誰が高校生にもなっておねしょなんかするかよ……。


いや、そんな俯瞰して考えている場合じゃないな。

なんだこの状況。俺はどこにいるんだ? さっきから、体も思うように動かない。なんか、全体的になまっていて俺の体じゃないみたいだ。


「――(どうなってんだこりゃ……)」


……ん? 

声が、出ない……ッ!?


「……んあー?」


いや、違う。

声が出ないんじゃない、呂律が回ってねえんだ!

まだ声帯が変わっていない舌っ足らずな高い声が、

自分の喉から鳴っていた。


「……まひゃか」


女の人から聞こえる胎動。

その腹に埋まるくらいの小さな体。

回らない呂律に、舌っ足らずな声。


「おへぇ……あかんひょうひはっへふ……!?」


俺……赤ん坊になってる!?



最初は夢かと思った。

しかし、なかなかどうして覚めないのだ。この夢が。


「んー? どうしたのライルー? もうお眠かな?」


甘ったるい声で、あやすように俺に声をかけるこの女女性。

この人は赤ん坊である俺の母親にあたるらしい。翡翠色の瞳と、長い黒色の髪――そして極めつけは、その頭についた、尖った耳!


……これ、あれだろ。エルフってやつだろ。


「そして、魔王城に着いた勇者は――おっと、

今日はもう、読み聞かせ終わりにするか?」


そして、その隣で絵本の読み聞かせをしてくれていた若い男性。

こいつが俺の父親らしい。目の色は母親と変わらず、宝石のような翡翠色をしている。髪は健康的な短髪で、色は金色。

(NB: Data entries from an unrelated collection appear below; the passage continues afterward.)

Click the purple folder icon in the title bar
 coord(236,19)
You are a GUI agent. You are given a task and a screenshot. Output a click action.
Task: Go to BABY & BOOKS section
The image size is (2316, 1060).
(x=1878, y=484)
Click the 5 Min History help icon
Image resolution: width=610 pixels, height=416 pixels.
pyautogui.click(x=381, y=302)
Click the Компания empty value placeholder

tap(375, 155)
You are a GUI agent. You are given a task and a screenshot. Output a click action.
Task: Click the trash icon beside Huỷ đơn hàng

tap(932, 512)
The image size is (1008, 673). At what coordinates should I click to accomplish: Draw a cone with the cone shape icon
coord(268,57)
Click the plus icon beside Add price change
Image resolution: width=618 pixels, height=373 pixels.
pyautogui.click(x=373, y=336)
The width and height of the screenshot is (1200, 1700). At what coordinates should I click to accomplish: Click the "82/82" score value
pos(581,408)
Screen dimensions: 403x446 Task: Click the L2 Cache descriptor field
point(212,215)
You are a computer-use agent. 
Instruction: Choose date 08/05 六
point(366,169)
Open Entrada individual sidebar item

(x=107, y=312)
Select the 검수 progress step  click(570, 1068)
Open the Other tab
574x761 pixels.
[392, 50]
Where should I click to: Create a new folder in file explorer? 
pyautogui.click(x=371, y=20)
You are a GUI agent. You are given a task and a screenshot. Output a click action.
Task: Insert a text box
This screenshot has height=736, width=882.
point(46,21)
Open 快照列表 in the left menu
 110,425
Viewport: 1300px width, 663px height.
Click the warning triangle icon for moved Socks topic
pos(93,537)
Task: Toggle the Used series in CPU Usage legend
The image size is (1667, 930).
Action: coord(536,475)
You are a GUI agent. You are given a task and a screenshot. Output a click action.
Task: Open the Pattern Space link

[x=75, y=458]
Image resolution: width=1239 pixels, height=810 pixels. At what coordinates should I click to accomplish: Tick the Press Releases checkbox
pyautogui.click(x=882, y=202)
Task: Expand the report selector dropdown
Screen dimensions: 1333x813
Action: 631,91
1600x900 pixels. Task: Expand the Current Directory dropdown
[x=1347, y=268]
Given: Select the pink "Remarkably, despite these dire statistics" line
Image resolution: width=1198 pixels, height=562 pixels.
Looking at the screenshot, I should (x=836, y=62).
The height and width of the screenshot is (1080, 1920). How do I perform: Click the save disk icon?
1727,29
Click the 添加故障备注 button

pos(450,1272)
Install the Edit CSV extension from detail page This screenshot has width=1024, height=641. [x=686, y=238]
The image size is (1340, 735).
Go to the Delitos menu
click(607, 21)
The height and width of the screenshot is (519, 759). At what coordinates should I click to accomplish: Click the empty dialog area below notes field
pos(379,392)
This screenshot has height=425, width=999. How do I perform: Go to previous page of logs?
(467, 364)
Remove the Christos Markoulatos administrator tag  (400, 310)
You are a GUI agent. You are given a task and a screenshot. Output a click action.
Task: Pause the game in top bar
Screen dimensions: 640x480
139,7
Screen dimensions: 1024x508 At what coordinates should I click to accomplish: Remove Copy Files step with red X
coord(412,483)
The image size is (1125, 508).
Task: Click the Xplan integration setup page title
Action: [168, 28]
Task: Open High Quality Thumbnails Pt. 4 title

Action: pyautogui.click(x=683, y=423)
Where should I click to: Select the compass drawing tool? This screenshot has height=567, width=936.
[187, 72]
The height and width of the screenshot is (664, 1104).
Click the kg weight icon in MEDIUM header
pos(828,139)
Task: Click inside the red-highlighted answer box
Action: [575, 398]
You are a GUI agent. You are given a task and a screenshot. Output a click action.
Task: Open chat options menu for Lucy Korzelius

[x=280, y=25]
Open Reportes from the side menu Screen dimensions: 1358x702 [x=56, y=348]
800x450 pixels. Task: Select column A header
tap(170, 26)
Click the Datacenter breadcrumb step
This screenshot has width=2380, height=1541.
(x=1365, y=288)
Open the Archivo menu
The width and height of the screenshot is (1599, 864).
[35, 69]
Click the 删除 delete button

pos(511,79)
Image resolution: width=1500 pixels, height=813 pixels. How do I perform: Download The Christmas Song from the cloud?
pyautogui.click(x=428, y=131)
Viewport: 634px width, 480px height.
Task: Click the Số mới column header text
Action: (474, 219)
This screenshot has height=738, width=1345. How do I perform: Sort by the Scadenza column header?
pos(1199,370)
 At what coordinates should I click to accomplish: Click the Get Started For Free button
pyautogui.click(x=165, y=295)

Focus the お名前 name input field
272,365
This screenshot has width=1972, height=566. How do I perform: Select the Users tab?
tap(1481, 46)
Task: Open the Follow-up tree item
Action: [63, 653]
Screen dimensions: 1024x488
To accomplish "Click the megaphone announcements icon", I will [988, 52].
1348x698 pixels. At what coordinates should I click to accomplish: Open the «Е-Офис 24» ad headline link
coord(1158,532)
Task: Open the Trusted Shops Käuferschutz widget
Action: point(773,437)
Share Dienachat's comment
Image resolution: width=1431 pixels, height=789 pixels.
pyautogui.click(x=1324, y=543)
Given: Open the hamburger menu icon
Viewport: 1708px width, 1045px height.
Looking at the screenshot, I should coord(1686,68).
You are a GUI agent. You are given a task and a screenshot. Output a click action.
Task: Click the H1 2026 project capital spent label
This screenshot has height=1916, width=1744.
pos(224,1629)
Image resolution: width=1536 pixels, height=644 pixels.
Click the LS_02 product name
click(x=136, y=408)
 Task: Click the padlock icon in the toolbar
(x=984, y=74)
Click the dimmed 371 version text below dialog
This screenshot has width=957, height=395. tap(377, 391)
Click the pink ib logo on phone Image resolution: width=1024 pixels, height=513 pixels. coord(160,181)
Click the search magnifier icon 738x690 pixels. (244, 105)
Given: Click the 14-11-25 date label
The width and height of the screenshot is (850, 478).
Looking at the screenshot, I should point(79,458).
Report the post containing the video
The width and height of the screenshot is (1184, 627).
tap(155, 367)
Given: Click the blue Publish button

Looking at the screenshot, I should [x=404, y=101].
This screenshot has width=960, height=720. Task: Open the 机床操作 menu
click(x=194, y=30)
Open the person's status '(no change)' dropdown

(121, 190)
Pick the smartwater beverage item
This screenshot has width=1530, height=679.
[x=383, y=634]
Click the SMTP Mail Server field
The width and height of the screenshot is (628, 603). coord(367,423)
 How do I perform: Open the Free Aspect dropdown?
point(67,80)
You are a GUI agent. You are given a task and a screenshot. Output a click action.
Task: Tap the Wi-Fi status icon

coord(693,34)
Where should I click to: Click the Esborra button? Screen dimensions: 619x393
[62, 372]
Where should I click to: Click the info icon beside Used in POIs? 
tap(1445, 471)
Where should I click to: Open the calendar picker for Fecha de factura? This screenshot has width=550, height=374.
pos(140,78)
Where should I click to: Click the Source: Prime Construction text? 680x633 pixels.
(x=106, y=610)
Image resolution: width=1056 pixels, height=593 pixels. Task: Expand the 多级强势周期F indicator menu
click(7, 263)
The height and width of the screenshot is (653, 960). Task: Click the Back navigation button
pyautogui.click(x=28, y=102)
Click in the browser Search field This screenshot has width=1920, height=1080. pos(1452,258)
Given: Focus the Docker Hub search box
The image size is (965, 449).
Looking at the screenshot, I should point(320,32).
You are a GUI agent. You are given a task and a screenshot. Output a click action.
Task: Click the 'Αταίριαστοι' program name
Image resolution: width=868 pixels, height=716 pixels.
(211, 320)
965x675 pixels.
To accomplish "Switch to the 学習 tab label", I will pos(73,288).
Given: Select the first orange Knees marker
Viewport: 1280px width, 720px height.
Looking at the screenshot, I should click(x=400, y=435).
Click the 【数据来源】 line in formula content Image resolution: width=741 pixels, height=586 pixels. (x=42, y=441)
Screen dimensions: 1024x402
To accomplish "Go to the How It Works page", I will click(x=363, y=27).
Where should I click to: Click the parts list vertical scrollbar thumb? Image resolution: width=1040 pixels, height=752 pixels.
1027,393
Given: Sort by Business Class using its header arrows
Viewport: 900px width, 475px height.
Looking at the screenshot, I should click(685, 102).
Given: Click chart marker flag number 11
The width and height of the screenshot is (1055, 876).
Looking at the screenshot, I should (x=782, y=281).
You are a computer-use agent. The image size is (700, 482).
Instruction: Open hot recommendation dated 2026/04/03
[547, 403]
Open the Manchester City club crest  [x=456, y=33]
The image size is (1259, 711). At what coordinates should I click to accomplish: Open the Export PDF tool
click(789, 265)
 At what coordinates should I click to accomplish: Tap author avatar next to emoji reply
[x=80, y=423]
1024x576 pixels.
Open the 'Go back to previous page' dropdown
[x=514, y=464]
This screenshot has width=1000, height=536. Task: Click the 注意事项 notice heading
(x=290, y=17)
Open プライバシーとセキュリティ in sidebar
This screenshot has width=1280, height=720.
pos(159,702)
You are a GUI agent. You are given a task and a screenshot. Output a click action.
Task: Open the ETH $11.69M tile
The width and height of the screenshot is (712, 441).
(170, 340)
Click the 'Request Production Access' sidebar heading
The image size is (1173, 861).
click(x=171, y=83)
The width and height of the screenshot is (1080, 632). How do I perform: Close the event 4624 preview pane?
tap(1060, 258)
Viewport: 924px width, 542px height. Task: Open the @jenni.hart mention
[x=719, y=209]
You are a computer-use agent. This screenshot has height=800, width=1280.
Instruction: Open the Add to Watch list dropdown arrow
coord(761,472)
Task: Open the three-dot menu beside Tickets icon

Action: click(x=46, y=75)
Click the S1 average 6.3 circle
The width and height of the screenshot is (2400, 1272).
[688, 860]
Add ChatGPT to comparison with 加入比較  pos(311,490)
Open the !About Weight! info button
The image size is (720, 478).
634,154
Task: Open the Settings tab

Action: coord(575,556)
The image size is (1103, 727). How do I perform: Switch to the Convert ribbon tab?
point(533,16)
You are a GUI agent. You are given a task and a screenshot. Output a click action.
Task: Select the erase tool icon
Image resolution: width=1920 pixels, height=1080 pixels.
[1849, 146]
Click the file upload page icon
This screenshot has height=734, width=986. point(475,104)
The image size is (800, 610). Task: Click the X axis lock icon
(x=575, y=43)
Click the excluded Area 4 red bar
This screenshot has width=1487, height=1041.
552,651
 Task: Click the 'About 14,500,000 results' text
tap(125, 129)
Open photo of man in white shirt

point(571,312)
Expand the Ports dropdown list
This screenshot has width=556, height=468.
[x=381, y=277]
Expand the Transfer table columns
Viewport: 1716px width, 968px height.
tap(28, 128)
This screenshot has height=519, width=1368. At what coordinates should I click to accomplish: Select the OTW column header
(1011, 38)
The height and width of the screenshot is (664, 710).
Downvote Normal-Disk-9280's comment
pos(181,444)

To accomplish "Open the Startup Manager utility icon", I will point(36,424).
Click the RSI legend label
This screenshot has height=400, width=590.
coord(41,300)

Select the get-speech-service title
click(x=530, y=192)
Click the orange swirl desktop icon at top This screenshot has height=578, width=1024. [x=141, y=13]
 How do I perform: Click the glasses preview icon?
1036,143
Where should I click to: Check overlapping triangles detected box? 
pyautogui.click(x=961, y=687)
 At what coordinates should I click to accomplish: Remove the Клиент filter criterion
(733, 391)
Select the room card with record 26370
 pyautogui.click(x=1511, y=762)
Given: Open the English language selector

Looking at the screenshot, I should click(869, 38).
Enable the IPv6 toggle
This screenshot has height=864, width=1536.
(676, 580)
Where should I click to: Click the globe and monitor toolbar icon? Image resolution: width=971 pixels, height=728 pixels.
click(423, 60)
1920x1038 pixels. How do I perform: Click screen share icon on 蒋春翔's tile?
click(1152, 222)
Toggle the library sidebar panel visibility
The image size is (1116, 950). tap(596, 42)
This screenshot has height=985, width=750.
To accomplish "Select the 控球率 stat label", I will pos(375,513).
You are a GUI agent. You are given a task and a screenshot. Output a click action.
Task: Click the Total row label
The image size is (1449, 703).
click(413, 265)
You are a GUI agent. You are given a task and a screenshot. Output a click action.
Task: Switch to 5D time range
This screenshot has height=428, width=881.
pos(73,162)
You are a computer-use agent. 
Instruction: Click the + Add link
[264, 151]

しかし、母親との一番の違いは、その頭に、ついているのが耳ではなく――ツノだということだ……。


まちがいない、異世界だここは。

そして、俺はこの二人の息子で、名はライルというらしい。


ランタンの暖かい光が行き届いた寝室で、ふたりの大人に優しい笑みを向けられながら、俺は、赤ん坊にふさわしくないような――険しい顔をして考えてた。


……これからどうする?


もちろんだが、異世界で生き抜いていく指南書は現世のどこにも売っていない。

うっかり転生してしまったときの注意事項も学んだことはないし、学校の授業は、こういう咄嗟な事象に対してなんの役にも立ってくれない。


頼れるのは、そう。

今まで身に着けてきたオタク知識のみ。


(……とりあえず、気になるのは容姿だな)


だって、この二人の息子だぞ?

たぶん、片方はエルフで。

片方は……獣人か? 角が生えている系の。うん、わからん。にわかでごめん。


もし二人の特徴が遺伝していたら、俺の頭は今、耳は尖り頭に角が生えているという――もの凄くひっちゃかめっちゃかな事になっているに違いない! 

冗談きついぜ。


「……(もぞもぞ)」


両親が寝付いたタイミングで、俺は母親の抱擁から抜け出し、寝室のどこかに鏡がないか、赤ん坊の千鳥足で探していた。


うおっ。まともに立つのがやっとだ……しんど……。


「……おっ、あっひゃ」


感触的に、それっぽいのを見つけた。

おそらく横長に伸びている、足元を見るためのやつだろう。布がかかっているが、これなら無理に立たなくても自分の姿を見られるぞ。


ばっと布を剥がす。

ちょうどそこへ、都合よく月明かりが差し込んだ。